Solicitors and Barristers: what is the difference?

by GuyDunkley on May 30, 2013

Solicitors and barristers have traditionally held very different positions and have been easily to distinguish from one another. In the 21st century this line has blurred and increasingly both barristers and solicitors have been performing several similar services.

Solicitors are fully qualified lawyers who have undertaken post-graduate education and a two-year on-the-job training period. Although most specialise in a particular area of law, they can give advice to the public on most areas of law. Until recently, solicitors could only be found representing their clients in small local courts and tribunals. Now though, solicitors are beginning to encroach on the ‘High Courts’. Most individual solicitors act out of an independent law firm, where more senior solicitors are often partners in the practice. A bit like GP’s surgery…
Barristers (Not to be confused with Baristas, although highly skilled, they make coffee) actually have an entirely different qualification system to solicitors. They have their own apprenticeship system and their main role is to represent their clients in court. Qualified barristers can represent their clients in the aforementioned ‘High Courts’. These can be defined as the Crown Courts, the High Court, Court of Appeal, and the House of Lords.

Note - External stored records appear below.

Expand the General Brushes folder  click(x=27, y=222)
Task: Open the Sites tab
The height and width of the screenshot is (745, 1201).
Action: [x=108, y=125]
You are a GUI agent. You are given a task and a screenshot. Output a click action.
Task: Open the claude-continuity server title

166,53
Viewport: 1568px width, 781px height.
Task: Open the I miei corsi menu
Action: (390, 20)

These two roles have melted into one another over recent years, as both positions have attempted to diversify the services they can provide to their clients. Both barristers and solicitors come in a variety of special roles. For instance, you can get family barristers, who deal solely with parent and child cases. They may represent a parent, or a local authority in a family orientated case.

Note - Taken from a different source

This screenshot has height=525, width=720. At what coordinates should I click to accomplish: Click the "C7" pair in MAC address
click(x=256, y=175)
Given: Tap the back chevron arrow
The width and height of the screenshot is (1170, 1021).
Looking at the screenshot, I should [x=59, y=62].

These will often relate to disputes about where a child should live or how much time a parent should spend with the child, disputes about the finances arising when couples divorce, disputes about property and finances when unmarried couples separate, injunctions where there is domestic violence and care and adoption proceedings when the state intervenes to try and protect a child from harm it thinks the child is suffering.

Some solicitors offer a similar service. However, one of the new fads for family courts is a parent entering without any legal assistance what so ever. Recently a number of ‘self-help’ style books have been released which claim to offer advice to people who don’t want to pay for a lawyer. This approach is not recommended. Would you ever really put the future of your family and their future happiness down to a cheap book from Waterstones?